Nothing but the lines from the first line of the records through the line with "You are a GUI" should be output, exactly as written and free of pictures.

*** DATA ***

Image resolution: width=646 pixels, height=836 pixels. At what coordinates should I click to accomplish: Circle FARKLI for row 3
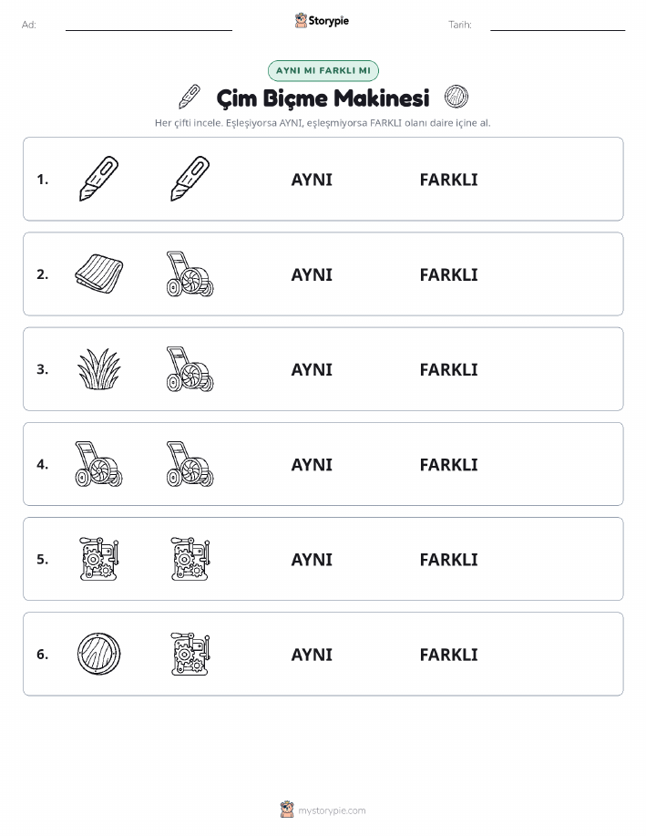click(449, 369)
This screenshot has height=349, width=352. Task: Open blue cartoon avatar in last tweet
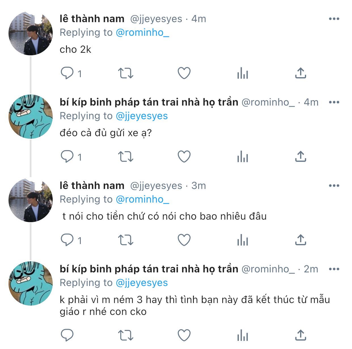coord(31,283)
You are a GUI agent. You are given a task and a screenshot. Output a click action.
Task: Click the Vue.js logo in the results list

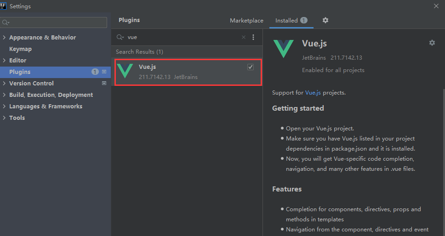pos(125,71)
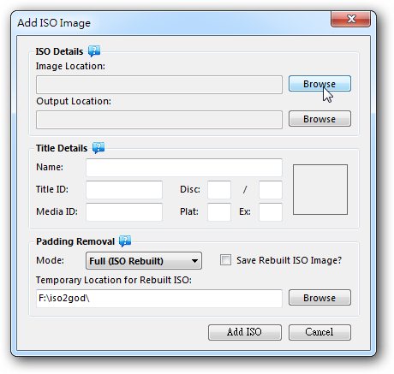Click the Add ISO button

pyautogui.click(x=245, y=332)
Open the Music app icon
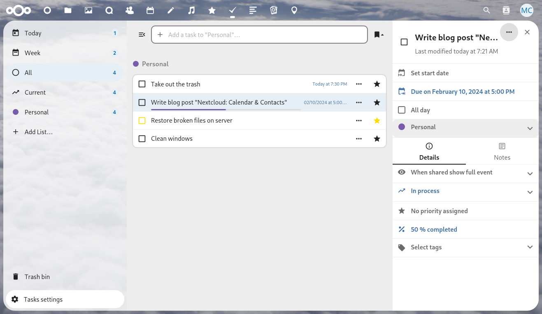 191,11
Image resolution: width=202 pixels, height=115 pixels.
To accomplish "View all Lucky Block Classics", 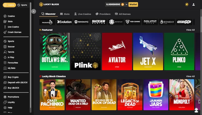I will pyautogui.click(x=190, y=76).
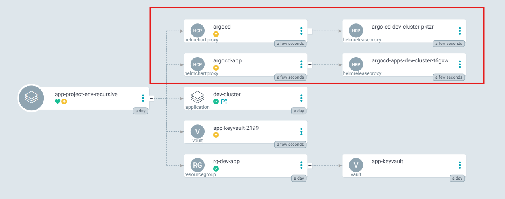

*** End of DATA ***

▶ **RESPONSE TO THIS TASK**:
Image resolution: width=646 pixels, height=836 pixels. At what coordinates should I click to accomplish: Circle FARKLI for row 3
click(449, 369)
This screenshot has height=349, width=352. Task: Open blue cartoon avatar in last tweet
coord(31,283)
You are a GUI agent. You are given a task and a screenshot. Output a click action.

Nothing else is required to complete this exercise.